• Your task
State how many lines of the items below contain the string "Select". Matches must agree in case; give only the number.

• Entries shown
- - - -

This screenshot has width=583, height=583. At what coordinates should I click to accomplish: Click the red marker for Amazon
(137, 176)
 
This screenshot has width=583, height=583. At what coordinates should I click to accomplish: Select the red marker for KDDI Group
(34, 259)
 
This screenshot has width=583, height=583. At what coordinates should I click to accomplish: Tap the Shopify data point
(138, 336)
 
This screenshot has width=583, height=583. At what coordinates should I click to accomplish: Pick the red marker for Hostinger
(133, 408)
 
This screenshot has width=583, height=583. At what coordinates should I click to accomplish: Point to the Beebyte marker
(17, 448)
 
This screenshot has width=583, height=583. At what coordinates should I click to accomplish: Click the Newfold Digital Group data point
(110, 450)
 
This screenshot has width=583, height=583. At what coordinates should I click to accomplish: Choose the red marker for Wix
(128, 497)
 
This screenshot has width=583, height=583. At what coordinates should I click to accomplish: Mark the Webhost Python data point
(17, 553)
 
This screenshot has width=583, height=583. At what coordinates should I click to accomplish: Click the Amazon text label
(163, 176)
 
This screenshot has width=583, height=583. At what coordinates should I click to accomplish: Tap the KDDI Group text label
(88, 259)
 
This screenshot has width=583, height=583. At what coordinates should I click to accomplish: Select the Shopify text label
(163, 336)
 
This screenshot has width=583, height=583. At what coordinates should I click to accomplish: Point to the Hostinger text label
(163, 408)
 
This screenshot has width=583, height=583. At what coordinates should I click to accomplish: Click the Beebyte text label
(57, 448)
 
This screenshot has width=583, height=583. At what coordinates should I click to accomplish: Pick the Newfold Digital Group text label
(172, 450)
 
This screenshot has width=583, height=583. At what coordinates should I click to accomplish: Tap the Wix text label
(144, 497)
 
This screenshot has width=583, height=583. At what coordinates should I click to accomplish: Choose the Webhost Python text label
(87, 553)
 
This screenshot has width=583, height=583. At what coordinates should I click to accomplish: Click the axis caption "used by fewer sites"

- - - -

• Response to the task
2